Pointing records for text and elements
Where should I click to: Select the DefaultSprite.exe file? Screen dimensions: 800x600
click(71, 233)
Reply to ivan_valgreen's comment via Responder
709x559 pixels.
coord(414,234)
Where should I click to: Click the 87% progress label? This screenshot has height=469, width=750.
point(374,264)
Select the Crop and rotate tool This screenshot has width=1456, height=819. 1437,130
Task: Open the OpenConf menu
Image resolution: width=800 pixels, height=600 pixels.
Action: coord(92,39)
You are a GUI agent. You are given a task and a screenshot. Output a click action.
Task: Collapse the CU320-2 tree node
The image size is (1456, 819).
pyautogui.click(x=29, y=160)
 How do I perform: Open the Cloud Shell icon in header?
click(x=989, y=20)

• _Set task_: Give the lines of the listing above as a numbered list, leaving out any blank lines.

• _Written reply_:
1. Where should I click to: Select the DefaultSprite.exe file? Screen dimensions: 800x600
2. click(71, 233)
3. Reply to ivan_valgreen's comment via Responder
4. 709x559 pixels.
5. coord(414,234)
6. Where should I click to: Click the 87% progress label? This screenshot has height=469, width=750.
7. point(374,264)
8. Select the Crop and rotate tool This screenshot has width=1456, height=819. 1437,130
9. Task: Open the OpenConf menu
10. Image resolution: width=800 pixels, height=600 pixels.
11. Action: coord(92,39)
12. You are a GUI agent. You are given a task and a screenshot. Output a click action.
13. Task: Collapse the CU320-2 tree node
14. The image size is (1456, 819).
15. pyautogui.click(x=29, y=160)
16.  How do I perform: Open the Cloud Shell icon in header?
17. click(x=989, y=20)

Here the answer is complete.